Actually, I am a bit scared since this would be the longest trip and also the most risky trip I have done. Why?
1. I travel with one way ticket only.
You may not be able to get the point here, but after searching around, I found that a lot of Vietnamese travelers have been rejected to check in or even when they get the boarding pass, they can not hop on the airplane, or even worse, they could fly but then would be rejected to get inside the country at the destination. It’s just because they travel with one way ticket only.
This problem does not happen to travelers from the developed countries but it does happen to most of us, Vietnamese ones. All the authorities are afraid that we go and would never come back. That’s why they somehow don’t care that perhaps we fly away but will be back by road.
Some said that I’ve traveled to South of Korea, Ireland and some other countries so it makes being allowed to Malaysia less of an issue. But I don’t want to take risk, I don’t want to be rejected in front of the immigration desk.

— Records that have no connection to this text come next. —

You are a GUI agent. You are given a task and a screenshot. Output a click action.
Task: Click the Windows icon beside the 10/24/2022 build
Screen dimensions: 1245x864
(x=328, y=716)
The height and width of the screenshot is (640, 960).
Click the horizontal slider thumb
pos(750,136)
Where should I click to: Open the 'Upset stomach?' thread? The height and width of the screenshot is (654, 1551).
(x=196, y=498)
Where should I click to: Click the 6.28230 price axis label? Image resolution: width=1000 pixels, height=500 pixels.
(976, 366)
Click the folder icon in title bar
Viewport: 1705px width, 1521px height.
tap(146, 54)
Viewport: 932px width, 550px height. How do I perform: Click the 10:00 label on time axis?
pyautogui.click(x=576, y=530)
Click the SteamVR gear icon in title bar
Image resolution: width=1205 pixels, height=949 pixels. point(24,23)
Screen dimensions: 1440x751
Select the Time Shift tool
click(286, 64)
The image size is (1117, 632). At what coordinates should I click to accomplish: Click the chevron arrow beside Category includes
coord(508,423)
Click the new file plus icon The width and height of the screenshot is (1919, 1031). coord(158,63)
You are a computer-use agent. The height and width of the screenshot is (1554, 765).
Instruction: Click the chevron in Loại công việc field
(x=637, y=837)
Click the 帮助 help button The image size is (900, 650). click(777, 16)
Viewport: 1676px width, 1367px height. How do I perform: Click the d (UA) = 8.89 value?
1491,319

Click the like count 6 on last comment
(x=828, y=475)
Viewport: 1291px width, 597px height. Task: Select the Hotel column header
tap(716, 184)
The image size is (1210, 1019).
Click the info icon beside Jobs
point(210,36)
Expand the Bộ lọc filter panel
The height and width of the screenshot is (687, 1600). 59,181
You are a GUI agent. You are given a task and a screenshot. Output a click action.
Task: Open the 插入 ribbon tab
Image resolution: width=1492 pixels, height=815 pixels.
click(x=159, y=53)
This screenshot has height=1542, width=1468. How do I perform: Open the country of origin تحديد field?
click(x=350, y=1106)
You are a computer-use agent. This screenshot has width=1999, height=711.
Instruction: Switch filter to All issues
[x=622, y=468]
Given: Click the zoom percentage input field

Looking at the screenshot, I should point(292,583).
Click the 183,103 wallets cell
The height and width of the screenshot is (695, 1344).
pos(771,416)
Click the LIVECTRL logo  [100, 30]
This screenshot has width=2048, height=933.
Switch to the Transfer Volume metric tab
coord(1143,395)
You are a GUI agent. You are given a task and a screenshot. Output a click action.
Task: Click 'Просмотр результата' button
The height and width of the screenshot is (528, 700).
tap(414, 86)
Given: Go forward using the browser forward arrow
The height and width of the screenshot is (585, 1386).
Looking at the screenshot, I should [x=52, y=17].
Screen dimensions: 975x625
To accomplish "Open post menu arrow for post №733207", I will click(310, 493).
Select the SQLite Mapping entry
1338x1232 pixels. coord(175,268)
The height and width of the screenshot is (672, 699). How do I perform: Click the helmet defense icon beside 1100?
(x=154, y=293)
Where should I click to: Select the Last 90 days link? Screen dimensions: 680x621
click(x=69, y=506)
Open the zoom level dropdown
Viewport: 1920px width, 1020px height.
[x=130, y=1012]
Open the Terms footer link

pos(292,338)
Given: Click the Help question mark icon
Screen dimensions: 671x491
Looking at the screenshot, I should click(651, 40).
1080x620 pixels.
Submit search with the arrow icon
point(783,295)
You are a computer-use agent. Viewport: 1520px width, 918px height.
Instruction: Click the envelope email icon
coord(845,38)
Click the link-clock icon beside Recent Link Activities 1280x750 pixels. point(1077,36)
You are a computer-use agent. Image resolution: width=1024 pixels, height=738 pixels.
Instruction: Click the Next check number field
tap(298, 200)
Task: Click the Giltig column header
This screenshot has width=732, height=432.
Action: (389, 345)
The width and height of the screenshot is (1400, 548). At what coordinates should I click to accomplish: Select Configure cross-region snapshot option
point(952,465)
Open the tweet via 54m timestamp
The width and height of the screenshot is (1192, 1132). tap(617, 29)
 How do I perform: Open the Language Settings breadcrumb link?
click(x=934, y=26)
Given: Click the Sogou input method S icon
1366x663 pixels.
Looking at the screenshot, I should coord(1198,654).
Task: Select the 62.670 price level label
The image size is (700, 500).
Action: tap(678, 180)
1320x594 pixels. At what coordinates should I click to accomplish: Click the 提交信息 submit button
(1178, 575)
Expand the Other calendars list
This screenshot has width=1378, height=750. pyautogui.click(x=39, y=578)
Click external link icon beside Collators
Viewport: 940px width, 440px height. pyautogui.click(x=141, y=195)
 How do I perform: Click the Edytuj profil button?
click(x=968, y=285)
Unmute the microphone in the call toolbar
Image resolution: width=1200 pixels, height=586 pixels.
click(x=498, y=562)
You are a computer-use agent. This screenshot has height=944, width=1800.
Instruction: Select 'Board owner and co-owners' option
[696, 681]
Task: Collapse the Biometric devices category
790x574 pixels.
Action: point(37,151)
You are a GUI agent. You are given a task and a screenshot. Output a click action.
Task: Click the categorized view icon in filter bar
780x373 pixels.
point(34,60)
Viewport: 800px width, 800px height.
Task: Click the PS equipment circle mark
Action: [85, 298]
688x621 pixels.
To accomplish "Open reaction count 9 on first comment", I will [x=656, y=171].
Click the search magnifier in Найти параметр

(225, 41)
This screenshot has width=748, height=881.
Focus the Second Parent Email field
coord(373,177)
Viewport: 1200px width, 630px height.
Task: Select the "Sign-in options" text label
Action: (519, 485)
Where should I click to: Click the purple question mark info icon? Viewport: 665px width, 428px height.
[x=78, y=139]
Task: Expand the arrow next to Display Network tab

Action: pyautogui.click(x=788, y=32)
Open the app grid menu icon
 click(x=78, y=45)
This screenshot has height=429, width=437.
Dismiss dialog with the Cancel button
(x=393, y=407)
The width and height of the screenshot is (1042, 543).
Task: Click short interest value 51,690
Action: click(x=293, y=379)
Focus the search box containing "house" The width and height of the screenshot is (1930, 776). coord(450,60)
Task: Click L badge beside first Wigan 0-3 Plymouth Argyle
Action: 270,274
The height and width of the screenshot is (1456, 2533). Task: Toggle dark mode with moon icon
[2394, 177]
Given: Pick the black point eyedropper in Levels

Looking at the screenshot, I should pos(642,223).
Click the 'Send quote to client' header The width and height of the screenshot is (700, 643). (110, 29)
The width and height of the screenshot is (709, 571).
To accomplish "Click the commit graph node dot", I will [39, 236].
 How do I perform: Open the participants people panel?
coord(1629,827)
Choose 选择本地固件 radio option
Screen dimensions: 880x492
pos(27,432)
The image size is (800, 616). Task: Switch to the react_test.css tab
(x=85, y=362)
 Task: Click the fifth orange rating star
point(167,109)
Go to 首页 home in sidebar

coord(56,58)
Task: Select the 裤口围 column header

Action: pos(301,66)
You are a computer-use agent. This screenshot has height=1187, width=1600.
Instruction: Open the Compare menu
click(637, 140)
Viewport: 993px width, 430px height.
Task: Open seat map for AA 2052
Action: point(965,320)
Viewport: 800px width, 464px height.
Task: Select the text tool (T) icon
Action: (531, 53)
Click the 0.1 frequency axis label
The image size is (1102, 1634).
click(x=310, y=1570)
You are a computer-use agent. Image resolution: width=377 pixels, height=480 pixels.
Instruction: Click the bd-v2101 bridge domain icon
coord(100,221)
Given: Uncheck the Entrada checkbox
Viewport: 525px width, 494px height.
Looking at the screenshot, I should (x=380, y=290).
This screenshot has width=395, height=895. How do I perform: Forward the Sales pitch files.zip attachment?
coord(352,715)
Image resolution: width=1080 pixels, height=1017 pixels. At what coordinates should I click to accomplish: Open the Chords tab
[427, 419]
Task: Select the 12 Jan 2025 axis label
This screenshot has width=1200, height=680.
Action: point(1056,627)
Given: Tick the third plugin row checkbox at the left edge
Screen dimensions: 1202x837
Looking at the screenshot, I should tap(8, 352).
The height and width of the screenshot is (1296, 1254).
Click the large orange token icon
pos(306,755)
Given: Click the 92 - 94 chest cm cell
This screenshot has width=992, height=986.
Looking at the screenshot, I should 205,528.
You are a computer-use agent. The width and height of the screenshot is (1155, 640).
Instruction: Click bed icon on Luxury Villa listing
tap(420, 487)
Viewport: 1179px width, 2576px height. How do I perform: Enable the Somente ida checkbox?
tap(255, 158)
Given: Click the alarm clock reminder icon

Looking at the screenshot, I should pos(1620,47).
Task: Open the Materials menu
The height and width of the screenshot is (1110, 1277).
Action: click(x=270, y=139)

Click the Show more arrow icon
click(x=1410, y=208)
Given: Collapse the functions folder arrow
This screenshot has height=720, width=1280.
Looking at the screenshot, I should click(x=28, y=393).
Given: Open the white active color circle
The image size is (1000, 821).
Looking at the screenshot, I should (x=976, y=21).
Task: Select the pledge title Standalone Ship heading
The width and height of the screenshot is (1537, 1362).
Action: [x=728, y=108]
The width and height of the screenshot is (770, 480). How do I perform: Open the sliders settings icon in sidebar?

That’s why I booked an upper bed on train from KL to Hai Yat (Thailand) at the beginning of March, so that I will have proof showing that I would not be in Malaysia for more than 30 days.
Oh I almost forgot to say that Vietnamese passport holders don’t have to get a visa to travel to Malaysia for less than 30 days. We should be happy with that, except for the fucking annoying thing that they ask us to show off the return ticket. I desperately hope that I can go inside but not rejected at the destination.
2. I have not had a fixed plan yet
As said in the last post, I would go to Malaysia not for internship anymore. I would go because I booked my flight already and that I have waited for it for long. So, here goes, without any detailed plan.
Since I bought a train ticket to Thailand so I would go there, after nearly 3 weeks mooching around Malaysia. After that, I plan to find the way to Myanmar and then back to Laos. That’s the end of what I could think. After Laos, I don’t know yet. I try to think that it would be a life of adventure in which I don’t know what is awaiting me, but it still scares me a bit.
But, some one once said that when you feel like your life is useless, either you attempt suicide or you get to travel. I am such a coward that I could never kill myself, so yeah I am traveling pretty soon.
I contacted some Malaysian friends to get advice, to ask for a free couch. I will be fine staying with them not having to pay anything. Meanwhile, I could find something interesting to indulge myself, to find a working space to write on the road (I still have to make money constantly if I don’t want to die of famine)… Everything seems good.
3. Time to fly anyways
Whenever I talk to somebody about my life, they always claim that they wished to be me, they wished that they could go. Okay, traveling is good, but it is as simple as good. Why could not they drop off everything to hit the road? They are too scared and have fear of everything that they don’t know before. For me, that is the most awesome part of traveling, every single thing would be a tiny surprise.
So far, the fear of not being allowed to the country is the most concern to me. I am expecting for the best.
About my life during the time I have not blogged anything, here are some lovely updates:
Just a quick update. I hope that I could write another post this weekend which means that I am enjoying myself in Kuala Lumpur. God blesses me! Love you all! Stay tuned!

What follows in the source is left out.